- Artist: Jean-Michel Basquiat
- Year: 1982
- Medium: Acrylic, oilstick and paper collage
- Movement: Neo-expressionism
- Dimensions: 152.4 cm × 152.4 cm (60.0 in × 60.0 in)
- Location: Private collection;

= Red Skull (Basquiat) =

1982 painting by Jean-Michel Basquiat

Red Skull is a painting created by American artist Jean-Michel Basquiat in 1982. It was sold for $21.6 million at Christie's in October 2017.

==History==
Red Skull was executed in 1982, which is considered Basquiat's most valuable year. His top three most expensive paintings sold at auction all date to 1982. The success of his first American solo exhibit at the Annina Nosei Gallery in March 1982 led to a string of major solo exhibitions internationally.

Like many of his seminal pieces, the focal point of Red Skull is a potent skull.

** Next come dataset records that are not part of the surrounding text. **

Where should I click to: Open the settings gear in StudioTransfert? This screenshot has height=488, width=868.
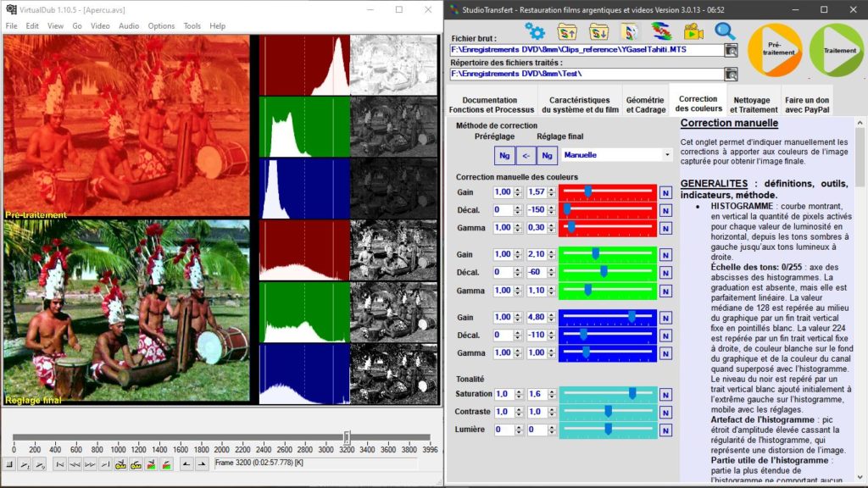(535, 31)
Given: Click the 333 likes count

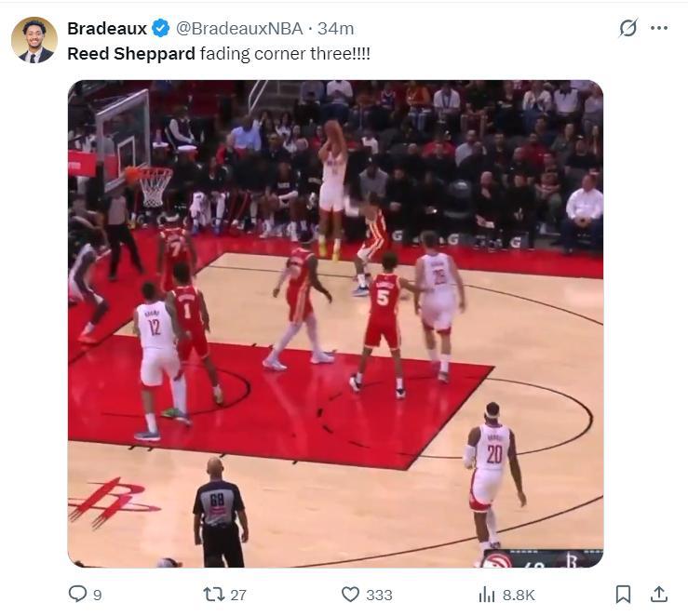Looking at the screenshot, I should coord(379,595).
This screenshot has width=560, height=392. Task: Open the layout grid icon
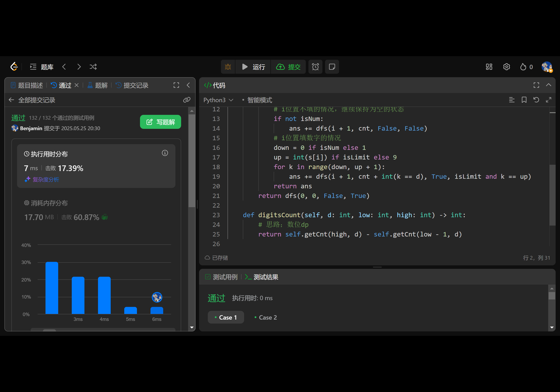[489, 67]
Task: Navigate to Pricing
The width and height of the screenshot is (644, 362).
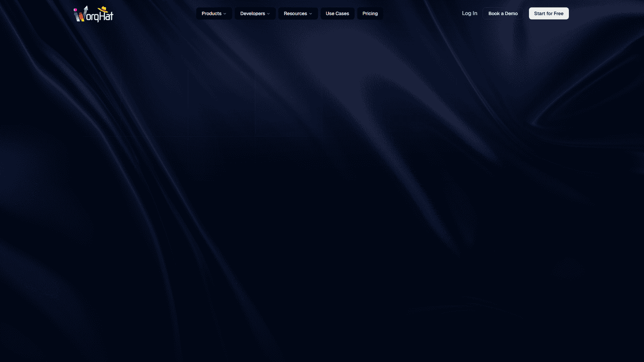Action: pyautogui.click(x=370, y=13)
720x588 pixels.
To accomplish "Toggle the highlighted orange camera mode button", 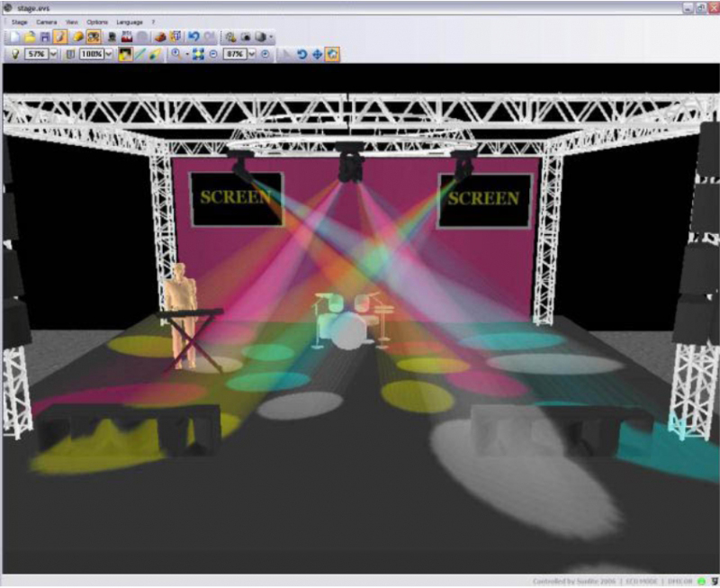I will click(x=93, y=37).

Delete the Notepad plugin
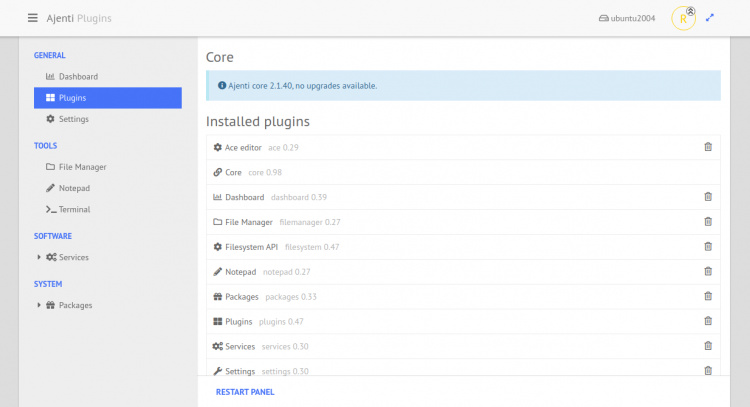708,271
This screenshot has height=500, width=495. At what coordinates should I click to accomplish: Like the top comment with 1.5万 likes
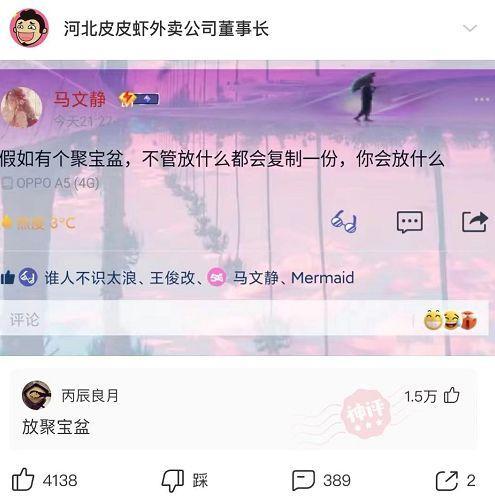(x=452, y=396)
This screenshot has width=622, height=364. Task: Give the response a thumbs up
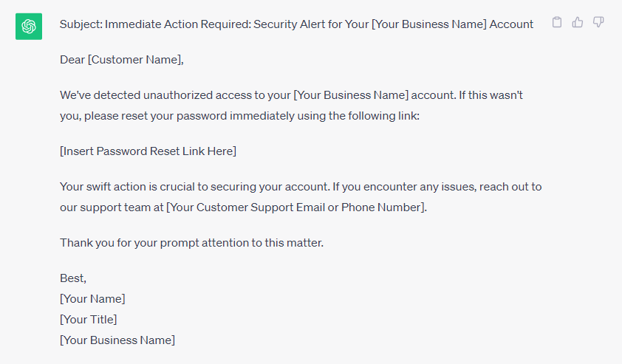point(578,22)
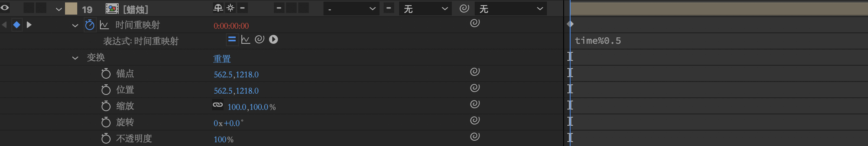868x146 pixels.
Task: Click the red time remap value 0:00:00:00
Action: click(231, 26)
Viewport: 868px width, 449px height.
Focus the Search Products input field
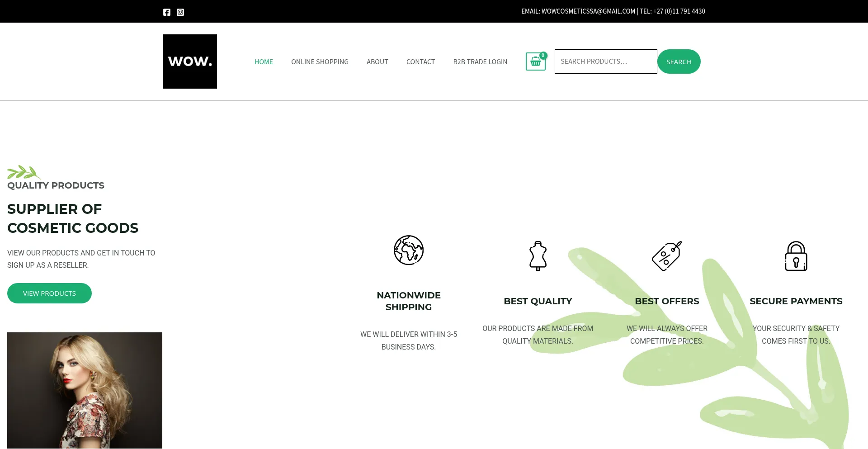606,61
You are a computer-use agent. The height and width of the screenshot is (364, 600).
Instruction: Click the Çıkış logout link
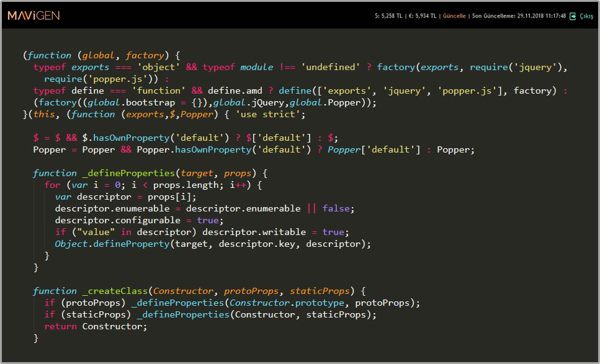(x=586, y=16)
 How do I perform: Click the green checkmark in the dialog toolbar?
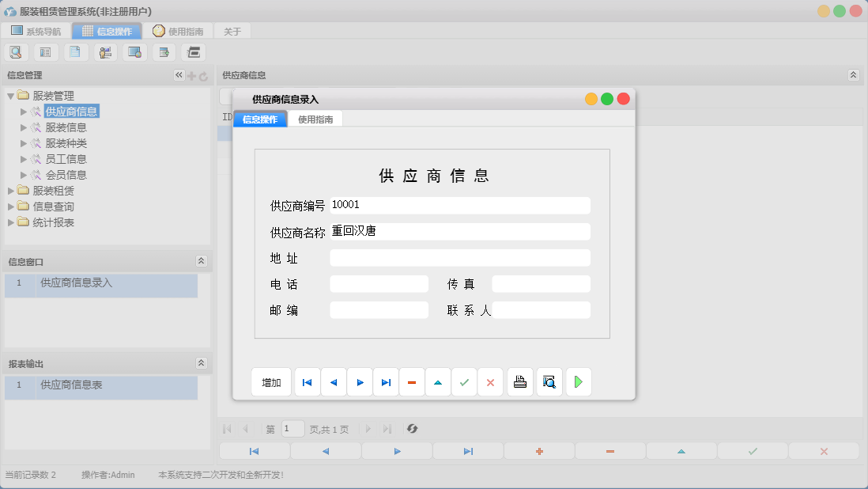point(464,382)
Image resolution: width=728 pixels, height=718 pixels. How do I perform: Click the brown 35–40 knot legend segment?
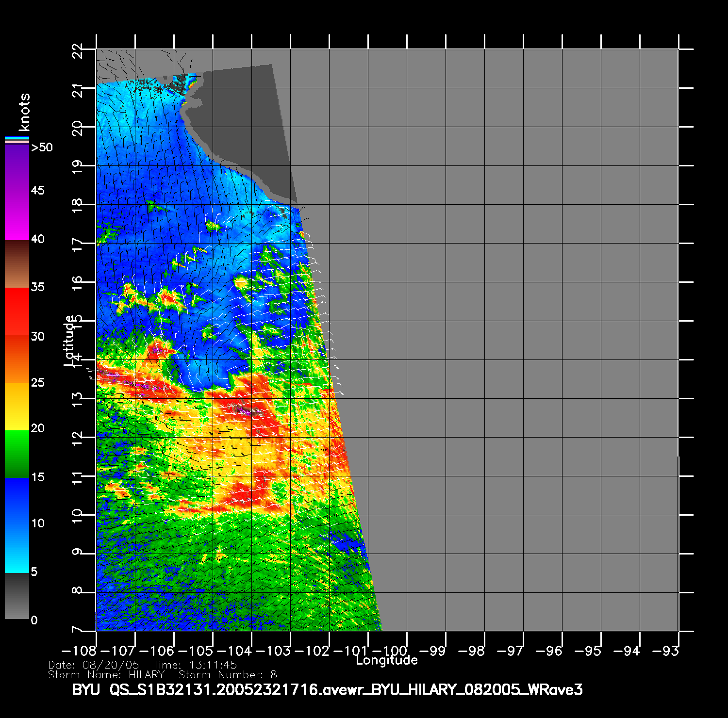click(x=17, y=264)
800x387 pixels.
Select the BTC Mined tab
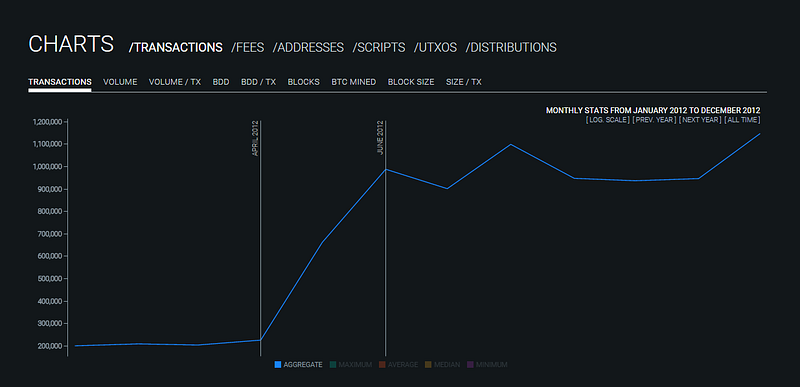[354, 82]
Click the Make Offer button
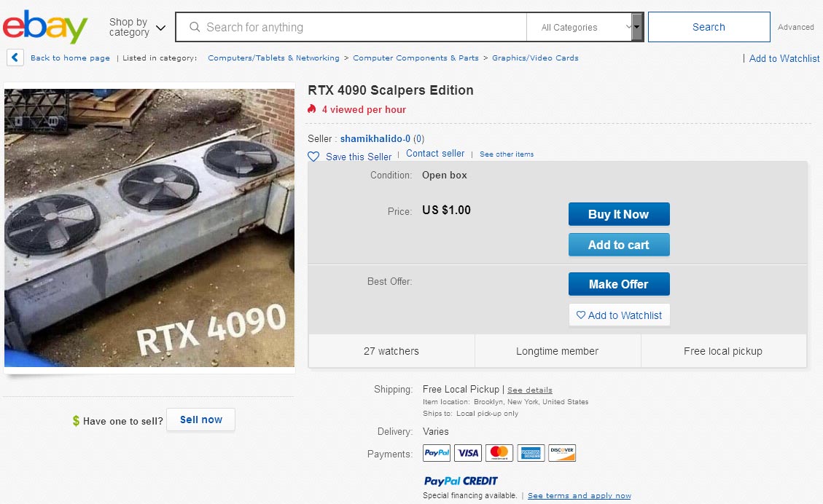 (x=619, y=284)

Basquiat's fascination with human anatomy began as a child. While recuperating in hospital after being hit by a car, his mother gave him a copy of Gray's Anatomy, which left a lasting impression on him. Heads and skulls became recurring images in Basquiat's oeuvre. They are vividly evocative of African masks, which cultural reclamation. They also allude to Basquiat's Haitian heritage—specifically Haitian Vodou, which has plenty of skull symbolism.

In October 2017, Red Skull sold for $21.6 million at Christie's Post-War and Contemporary Art Evening Auction in London. A week after the auction, the anonymous consignor of the painting announced that he or she would donate all the proceeds after taxes to the New Jersey chapter of the Knowledge Is Power Program, a nonprofit that helps open new public charter schools.

==Exhibitions==
The painting has been exhibited at the following art institutions:

- Jean-Michel Basquiat: Une Rétrospective at Musée Cantini in Marseille, July–September 1992.
- Jean-Michel Basquiat at FAE Musée d'Art Contemporain in Pully-Lausanne, July–November 1993.
- Jean-Michel Basquiat: Témoignage 1977–1988 at Galerie Jérôme de Noirmont in Paris, October–November 1998.
- Pittura 1964–2003: Da Rauschenberg a Murakami at La Biennale di Venezia at Museo Correr in Venice, June–November 2003.
- The Jean-Michel Basquiat Show: 2006-2007 at Fondazione la Triennale di Milano in Milan, September 2006–January 2007.